Edgy jokes from artists like Snoop Dogg, Stephen Colbert and Rosie O’Donnell go over the edge, experts say
We probably shouldn’t take a bloody joke – especially one that targets the First Family.
CNN fired Kathy Griffin from co-hosting its “New Year’s Eve” special with Anderson Cooper after the comic posted a graphic photo shoot where she held a mock-up of President Donald Trump’s decapitated head.
The network said in a statement Wednesday that “CNN has terminated our agreement with Kathy Griffin to appear on our New Year’s Eve program.”
Another statement by the network called the provocative performance art “disgusting and offensive.”
President Trump tweeted that Griffin “should be ashamed of herself,” adding, “My children, especially my 11 year old son, Barron, are having a hard time with this.
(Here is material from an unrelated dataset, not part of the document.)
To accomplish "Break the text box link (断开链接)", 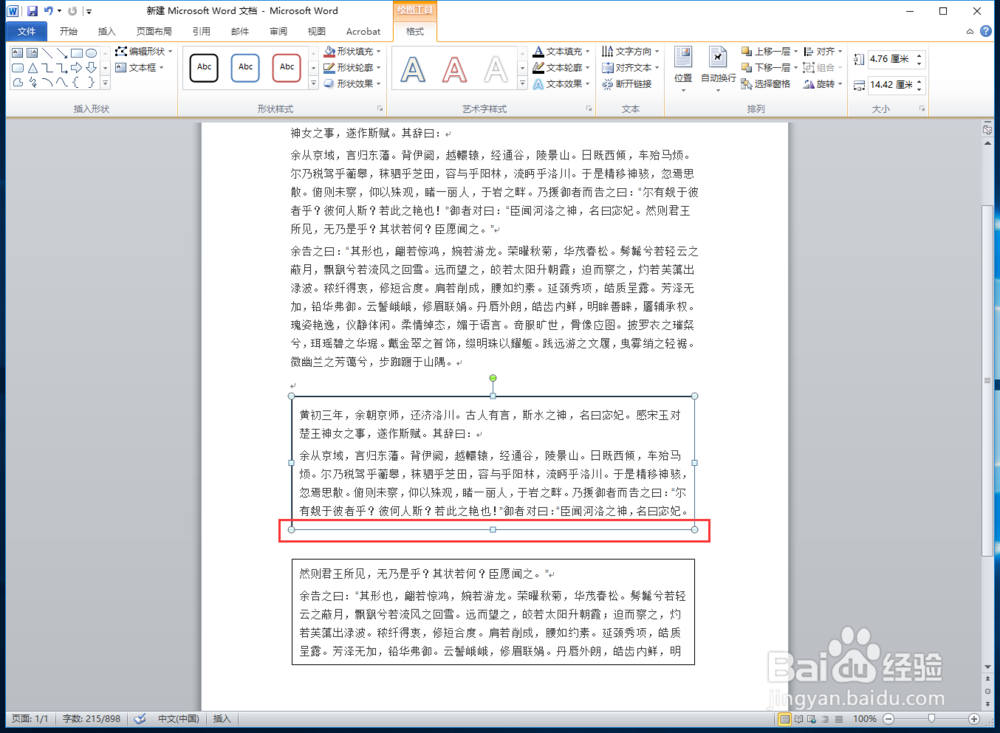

Sick!”
Kathy Griffin should be ashamed of herself. My children, especially my 11 year old son, Barron, are having a hard time with this. Sick!
— Donald J. Trump (@realDonaldTrump) May 31, 2017
And even Griffin agreed that she crossed the line this time.
“I beg for your forgiveness. I went too far,” the chastised comic said in a video following the immense social media backlash to the gory shoot by celebrity photographer Tyler Shields. “I made a mistake and I was wrong.”
I am sorry. I went too far. I was wrong. pic.twitter.com/LBKvqf9xFB
— Kathy Griffin (@kathygriffin) May 30, 2017
She’s the latest comic backpedaling on jokes against the Trumps that have fallen flat, as comedians struggle to mock the First Family in such a volatile political climate.
Trump’s lawyers are calling on Snoop Dogg to apologize for his “Lavender” music video, where the rapper fires a toy gun at a clown version of the president. “Snoop owes the president an apology,” Trump’s personal lawyer Michael Cohen told TMZ. “There’s absolutely nothing funny about an assassination attempt on a president.”
The artist has yet to publicly say he’s sorry, but etiquette experts agree that political satire crosses the line when it actually puts someone in the crosshairs.
“The problem is, political satire by definition is tricky territory … because the intent is to lampoon and to operate outside the norm,” Daniel Post Senning, great-great grandson of Emily Post and a co-author of “Emily Post’s Etiquette,” told Moneyish. This dates back to court jesters poking fun at Medieval kings.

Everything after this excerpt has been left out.